Example of lineage from dbt to Looker in Castor
Enrich data with the right context
Another step to keep the level of self-serve ability on your warehouse high is to make sure that your data assets are documented with the right context.
There’s no one solution that fits all for keeping documentation of data assets up to date but the most common options are leveraging yml files in dbt or using a data catalog.
We often see teams benefit from explicitly defining the following metadata
- Description – a brief description of the data asset (e.g. “number of active users in the last 7 business days”)
- Owner – who the owner of the data asset is (e.g. Jane Doe or sales-data)
- Importance – how important the data asset is (e.g. gold, silver, bronze)
The biggest challenge is for teams to be consistent and rigorous when documenting the data. It’s a common pitfall that teams start out with good intentions when documenting data assets but gradually stop doing it.
First, data documentation should be crowdsourced so that documentation can be leveraged from the people who are close to the data. You can use tools such as dbt pre-commit to enforce a specific set of metadata to be documented before committing it to the code base.
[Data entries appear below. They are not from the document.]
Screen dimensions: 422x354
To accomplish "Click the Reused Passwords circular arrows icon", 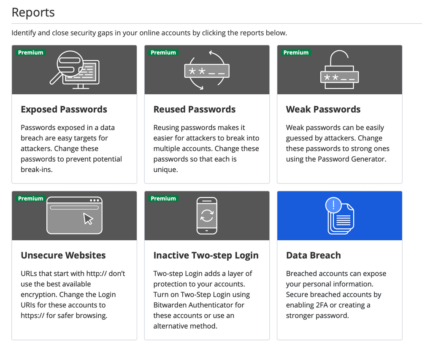I will [207, 70].
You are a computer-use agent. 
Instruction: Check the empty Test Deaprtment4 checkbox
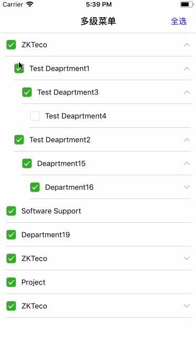tap(35, 116)
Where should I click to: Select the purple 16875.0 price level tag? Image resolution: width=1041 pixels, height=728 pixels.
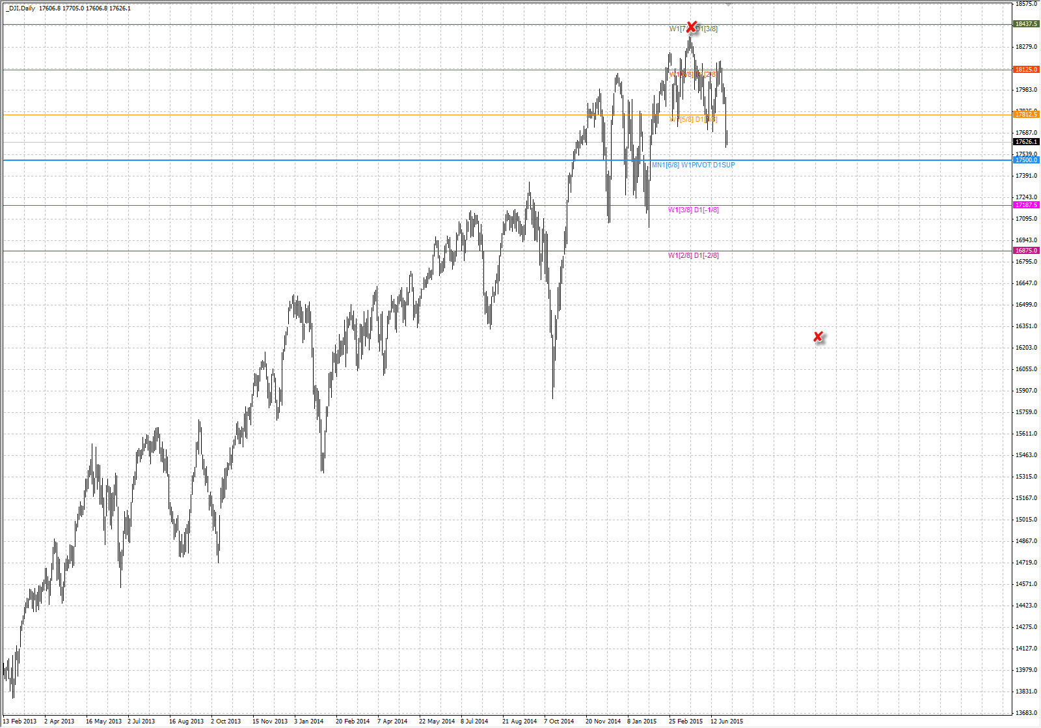coord(1026,251)
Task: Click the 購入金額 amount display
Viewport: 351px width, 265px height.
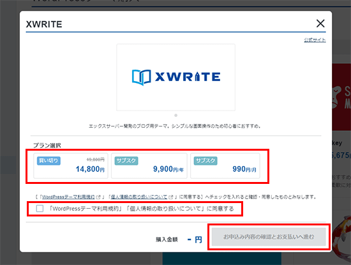Action: click(x=194, y=239)
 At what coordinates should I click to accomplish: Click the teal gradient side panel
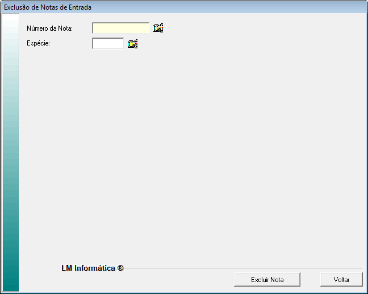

This is a slippery slope that often leads to people thinking that documentation is not important.
Second, the data assets should be discoverable so everyone has one place to go to see the latest definitions. Good places for this can be dbt docs or your data catalog tool. Traditionally, documentation has been siloed in various tools, making it challenging for users to find the information they need. By gathering all data documentation in a centralized repository such as a data catalog and pushing it back to all the relevant tools, users can access the information they need without leaving their native work environment. This approach ensures that users have access to the most up-to-date information and can work more efficiently.
Example of sharing data definitions in Castor
Be ruthless about reliability to build trust
Be explicit about your severity levels for data issues
If you treat all issues equally important, you’re likely doing something wrong. Some are minor issues that don’t have any material business impact, and others mean you have to drop everything to fix a critical issue.
Dealing with these two types of issues requires a very different approach, but too often, this is not explicitly defined. This leads to negative side effects such as important issues not being acted on fast enough or non-important data issues derailing the data team.
We recommend using three parameters to assess the severity of an issue:
- Critical use case – Does the data have a business-critical use case
- Downstream impact – How many downstream assets and users are affected
- Magnitude – What is the impact on the underlying data
You should aim to be able to assess all three within 5 minutes of being made aware of an issue.
Read the full guide on Designing severity levels for data issues guide for concrete steps to get started.
Add automated monitoring to your core assets
Your first resort should be explicit controls such as dbt tests as these can help cover gaps and tightly couples your business knowledge to expectations from the data. Adding checks to automatically detect anomalies on your data can be helpful to learn about issues that your explicit controls may not capture.
Anomaly detection controls can help you detect issues across quality, freshness, volume and schema issues.
Example anomaly detection on metadata from Synq
If you’ve already got a lot of issues that are being flagged from your dbt tests, the last thing you want is another in-flow of alerts to deal with.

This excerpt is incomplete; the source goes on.